Multimodal Modular Chain of Thoughts in Energy Performance Certificate Assessment

This paper introduces Multimodal Modular Chain of Thoughts (MMCoT), a cost-efficient framework utilizing Vision-Language models to improve automated Energy Performance Certificate (EPC) pre-assessment by decomposing the estimation into structured reasoning stages, which demonstrated statistically significant accuracy gains over standard prompting on a UK residential dataset.

Zhen Peng, Peter J. Bentley

Published 2026-03-03
📖 4 min read☕ Coffee break read

Imagine you want to know how energy-efficient your house is, but you don't have a certified expert with a clipboard, and you certainly can't afford to pay them hundreds of dollars to come visit. In many parts of the world, getting this "Energy Performance Certificate" (EPC) is a luxury or simply impossible because there isn't enough data or money to do it properly.

This paper introduces a clever new way to solve that problem using Artificial Intelligence. Think of it as a "Digital Detective" that can look at a few photos of a house and guess its energy rating with surprising accuracy.

Here is the breakdown of how it works, using some everyday analogies:

1. The Problem: The "Black Box" Mistake

Usually, when we ask an AI to guess something complex (like an energy rating), we just show it a picture and say, "What's the rating?"

  • The Flaw: This is like asking a student to solve a complex math problem without showing their work. The AI guesses the final answer based on a gut feeling. If the house looks old, it might guess "Low Energy," but it might miss that the old house has brand-new solar panels. It treats every clue separately and often gets confused.

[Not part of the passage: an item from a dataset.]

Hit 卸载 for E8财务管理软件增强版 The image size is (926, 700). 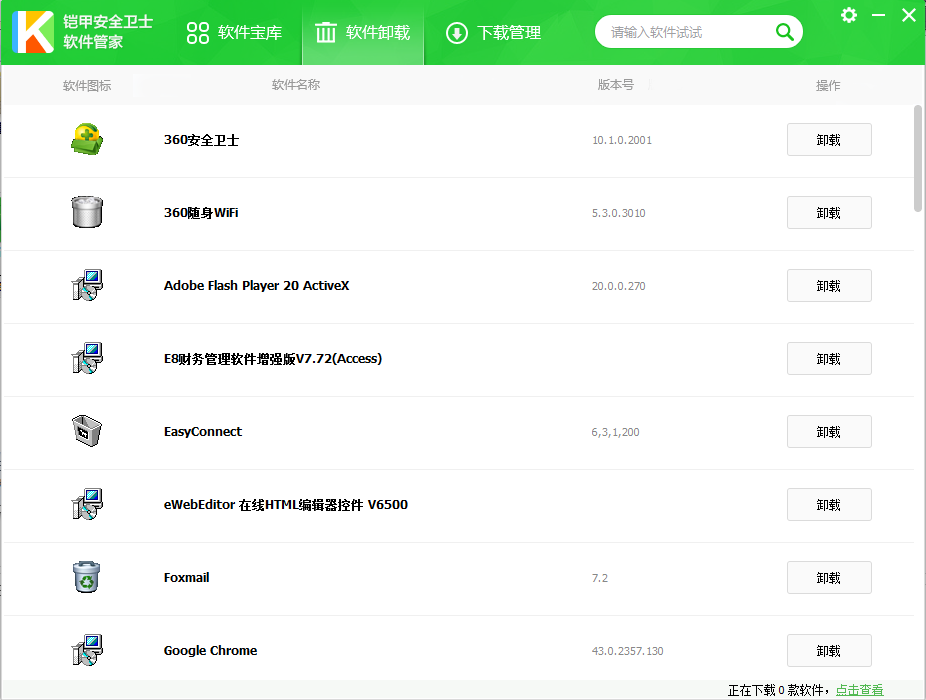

2. The Solution: The "Assembly Line" Detective (MMCoT)

The authors created a system called MMCoT (Multimodal Modular Chain of Thoughts). Instead of asking the AI for the final answer immediately, they force it to act like a detective on an assembly line, solving the mystery step-by-step.

Imagine a team of specialists passing a case file down a line:

  • Station 1 (The Architect): The AI looks at the outside of the house and guesses the age. (e.g., "This looks like a 1920s building.")
  • Station 2 (The Window Inspector): The AI looks at the windows, but now it knows the house is from the 1920s. It uses that context to guess if the windows are single or double-glazed.
  • Station 3 (The Heating Expert): The AI looks at the heater. It knows the age and the windows, so it can make a smarter guess about the heating system.
  • Station 4 (The Lighting Scout): It checks the lightbulbs, keeping all the previous clues in mind.
  • Station 5 (The Judge): Finally, the AI takes all those previous guesses and the photos to make the final Energy Rating.

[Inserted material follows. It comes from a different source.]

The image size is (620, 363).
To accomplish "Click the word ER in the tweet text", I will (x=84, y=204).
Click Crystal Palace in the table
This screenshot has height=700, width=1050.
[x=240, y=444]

The Magic Trick: The system doesn't just guess; it passes notes. The answer from Station 1 becomes a "hint" for Station 2. This is called Chain Propagation. It's like a relay race where the baton (the information) is passed smoothly from runner to runner, ensuring the final result is based on a complete story, not just a snapshot.

3. The "Photo Cheat Sheet" (Multimodal Few-Shot)

Sometimes, the AI gets stuck. For example, it might struggle to tell the difference between a 1950s house and a 1960s house just by looking.

  • The Fix: The system can show the AI a "cheat sheet" of reference photos. It's like showing a student a picture of a "1950s house" and saying, "See? Look for these specific brick patterns." This helps the AI anchor its guess before moving to the next step.

4. Why This Matters

The researchers tested this on 81 real houses in the UK.

  • The Result: The "Assembly Line" detective (MMCoT) was much better than the "Gut Feeling" detective (standard AI).
  • The Error: When the AI did get it wrong, it usually only missed by one step (e.g., guessing a "C" rating when it was actually a "D"). It rarely made huge mistakes (like guessing "A" when it was "G").
  • The Cost: Doing this costs pennies per house. A human expert costs £60–£120. This makes it possible to check thousands of homes for the price of one.

The Bottom Line

This paper isn't trying to replace the official government inspectors. Instead, it offers a low-cost, early-warning system.

Think of it like a health checkup app on your phone. It can't replace a full medical exam by a doctor, but if you take a photo of a rash and answer a few questions, it can tell you, "Hey, that looks serious, you should see a doctor," or "That looks fine, don't worry."

For buildings, this tool can tell a landlord, "Your house looks like it has poor energy efficiency; you should probably get a real inspection and maybe fix those windows." It brings the power of energy assessment to places where it was previously too expensive or too data-poor to exist.